Regulação da internet e risco de censura estatal em debate no IASP

Encontro no Instituto debate moderação de conteúdo e proteção de dados nas plataformas digitais
A Comissão de Proteção de Dados do Instituto dos Advogados de São Paulo (IASP) realizou o evento “Moderação de conteúdo e proteção de dados – Os limites da liberdade de expressão nas plataformas digitais”. Com mediação de Mauro Aspis, presidente da Comissão, o debate contou com a participação de Suzana Catta Preta, conselheira do IASP; Rony Vainzof, especialista em direito digital; e André Giacchetta, especialista em responsabilidade civil de plataformas de internet.
O evento reforçou o papel do IASP como espaço privilegiado para discussões jurídicas de ponta, contribuindo para a construção de um marco legal mais justo, transparente e democrático para o ambiente digital brasileiro.
Ao abrir o encontro, Mauro Aspis destacou a relevância crescente do tema e o papel ativo do IASP na promoção de discussões jurídicas de alta complexidade. “A moderação de conteúdo nas plataformas digitais, especialmente quando se cruza com a proteção de dados e os limites da liberdade de expressão, é um dos grandes desafios contemporâneos para o Direito e para a sociedade”, afirmou.
Abusos de jurisdição
A conselheira Suzana Catta Preta apresentou uma crítica contundente ao modelo atual de moderação de conteúdo online. Entre suas principais preocupações estão o uso opaco de algoritmos e Inteligência Artificial, práticas como o shadow banning — que reduz o alcance de conteúdo sem notificação ao usuário — e a aplicação de sanções pelas plataformas sem o devido processo legal.
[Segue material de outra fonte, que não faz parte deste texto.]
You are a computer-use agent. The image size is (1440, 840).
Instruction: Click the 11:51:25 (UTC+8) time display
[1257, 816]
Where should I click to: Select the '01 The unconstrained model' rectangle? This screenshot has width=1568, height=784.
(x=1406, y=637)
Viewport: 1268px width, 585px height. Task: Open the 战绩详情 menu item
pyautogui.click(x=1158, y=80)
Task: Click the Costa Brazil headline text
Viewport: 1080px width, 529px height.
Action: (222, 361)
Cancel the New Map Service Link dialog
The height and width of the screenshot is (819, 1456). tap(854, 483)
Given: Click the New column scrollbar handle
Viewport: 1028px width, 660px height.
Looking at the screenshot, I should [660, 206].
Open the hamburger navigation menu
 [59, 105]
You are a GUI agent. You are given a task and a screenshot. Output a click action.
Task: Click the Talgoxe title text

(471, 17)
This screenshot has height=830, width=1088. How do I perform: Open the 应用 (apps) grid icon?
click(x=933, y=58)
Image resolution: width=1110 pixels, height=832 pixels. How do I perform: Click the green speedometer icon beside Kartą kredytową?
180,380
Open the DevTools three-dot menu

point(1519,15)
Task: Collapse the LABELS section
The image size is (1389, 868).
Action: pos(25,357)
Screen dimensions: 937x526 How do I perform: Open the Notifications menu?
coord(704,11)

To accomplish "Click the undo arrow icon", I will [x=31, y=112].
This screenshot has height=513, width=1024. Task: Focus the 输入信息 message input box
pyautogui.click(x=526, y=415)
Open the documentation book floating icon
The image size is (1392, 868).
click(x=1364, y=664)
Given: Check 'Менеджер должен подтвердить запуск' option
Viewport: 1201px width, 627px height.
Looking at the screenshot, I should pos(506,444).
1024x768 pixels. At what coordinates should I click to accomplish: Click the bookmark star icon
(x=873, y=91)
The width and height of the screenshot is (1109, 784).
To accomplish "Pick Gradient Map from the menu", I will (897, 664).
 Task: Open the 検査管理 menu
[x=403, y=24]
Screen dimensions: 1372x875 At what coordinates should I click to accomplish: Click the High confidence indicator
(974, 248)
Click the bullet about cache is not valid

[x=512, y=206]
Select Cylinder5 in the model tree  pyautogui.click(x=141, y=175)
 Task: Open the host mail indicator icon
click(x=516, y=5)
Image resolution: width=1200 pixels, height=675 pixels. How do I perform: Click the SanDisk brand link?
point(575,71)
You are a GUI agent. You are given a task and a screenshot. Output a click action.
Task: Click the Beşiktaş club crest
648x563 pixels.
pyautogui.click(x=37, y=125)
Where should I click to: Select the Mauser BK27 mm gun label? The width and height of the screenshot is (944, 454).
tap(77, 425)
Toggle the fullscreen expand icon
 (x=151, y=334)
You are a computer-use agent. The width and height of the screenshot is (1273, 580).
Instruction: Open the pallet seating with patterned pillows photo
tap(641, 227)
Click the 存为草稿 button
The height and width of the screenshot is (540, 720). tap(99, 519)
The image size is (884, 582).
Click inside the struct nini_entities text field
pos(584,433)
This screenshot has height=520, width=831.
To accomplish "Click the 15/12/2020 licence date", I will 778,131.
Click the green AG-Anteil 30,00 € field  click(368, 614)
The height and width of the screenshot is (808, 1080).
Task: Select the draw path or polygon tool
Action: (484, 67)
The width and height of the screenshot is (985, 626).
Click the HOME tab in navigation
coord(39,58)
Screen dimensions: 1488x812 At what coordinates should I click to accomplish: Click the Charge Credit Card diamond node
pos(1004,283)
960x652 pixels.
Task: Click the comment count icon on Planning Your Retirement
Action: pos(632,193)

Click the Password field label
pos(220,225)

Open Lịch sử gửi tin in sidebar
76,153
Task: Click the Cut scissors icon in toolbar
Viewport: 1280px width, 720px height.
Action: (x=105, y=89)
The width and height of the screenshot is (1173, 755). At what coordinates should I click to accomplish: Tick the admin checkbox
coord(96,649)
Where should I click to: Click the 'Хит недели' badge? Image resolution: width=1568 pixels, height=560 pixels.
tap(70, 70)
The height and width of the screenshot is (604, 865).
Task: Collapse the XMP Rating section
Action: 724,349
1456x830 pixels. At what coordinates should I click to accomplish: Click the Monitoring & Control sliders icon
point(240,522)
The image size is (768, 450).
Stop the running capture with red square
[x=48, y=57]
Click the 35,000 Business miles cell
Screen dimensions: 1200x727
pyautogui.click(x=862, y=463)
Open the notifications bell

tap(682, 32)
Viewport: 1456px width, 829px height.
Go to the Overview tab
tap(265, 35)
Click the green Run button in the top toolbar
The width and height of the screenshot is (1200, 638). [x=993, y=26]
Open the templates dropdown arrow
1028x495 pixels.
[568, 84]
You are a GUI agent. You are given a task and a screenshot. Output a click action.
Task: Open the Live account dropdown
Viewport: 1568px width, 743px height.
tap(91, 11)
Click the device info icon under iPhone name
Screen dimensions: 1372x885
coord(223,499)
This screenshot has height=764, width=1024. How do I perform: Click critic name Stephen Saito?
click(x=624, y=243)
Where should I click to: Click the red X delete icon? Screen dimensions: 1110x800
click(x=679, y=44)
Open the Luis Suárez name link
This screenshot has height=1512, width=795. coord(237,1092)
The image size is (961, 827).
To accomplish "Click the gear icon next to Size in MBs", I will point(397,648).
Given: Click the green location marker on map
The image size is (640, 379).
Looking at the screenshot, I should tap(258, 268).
Para ela, a sociedade está sendo “infantilizada” por um sistema que busca protegê-la de opiniões divergentes, comprometendo a liberdade de expressão e a diversidade de ideias. Suzana também questionou o que considera abusos de jurisdição por parte do Judiciário brasileiro em casos internacionais, alertando para o risco de as plataformas digitais se tornarem instrumentos de censura estatal.
Rony Vainzof fez uma retrospectiva da regulação da internet desde sua abertura comercial nos anos 1990, destacando marcos como a “Declaração de Independência do Ciberespaço” e o Communication Decency Act (CDA). Segundo ele, a lógica inicial de isentar intermediários de responsabilidade direta foi essencial para o crescimento da rede. No entanto, com o avanço das plataformas digitais para um papel quase institucional — os chamados Net States —, aumenta a cobrança por responsabilidade e transparência.
Devido processo informacional
Vainzof defendeu o conceito de “devido processo informacional” como base para qualquer sistema legítimo de moderação, e trouxe exemplos internacionais como o Digital Services Act europeu e o NetzDG alemão, além de casos brasileiros em debate no STF e STJ, enfatizando a importância de um modelo regulatório baseado em conformidade, transparência e equilíbrio.
Encerrando o painel, André Giacchetta aprofundou a discussão sobre responsabilidade civil das plataformas, ressaltando a lacuna normativa da LGPD em relação à cooperação internacional e o desafio jurídico de equilibrar proteção de dados, direito à informação e liberdade de expressão. Ele destacou mudanças recentes no Judiciário, com foco crescente em ações contra remoções feitas pelas próprias plataformas, sem contraditório prévio.
Giacchetta também criticou decisões judiciais que desconsideram limitações técnicas, como a criptografia de ponta a ponta, e alertou para os riscos de uma ampliação da responsabilidade das plataformas por conteúdo impulsionado ou patrocinado. Ao comentar os votos no STF sobre o artigo 19 do Marco Civil da Internet, fez um apelo por uma regulação técnica e proporcional, capaz de preservar a inovação sem abrir espaço para a censura ou a insegurança jurídica.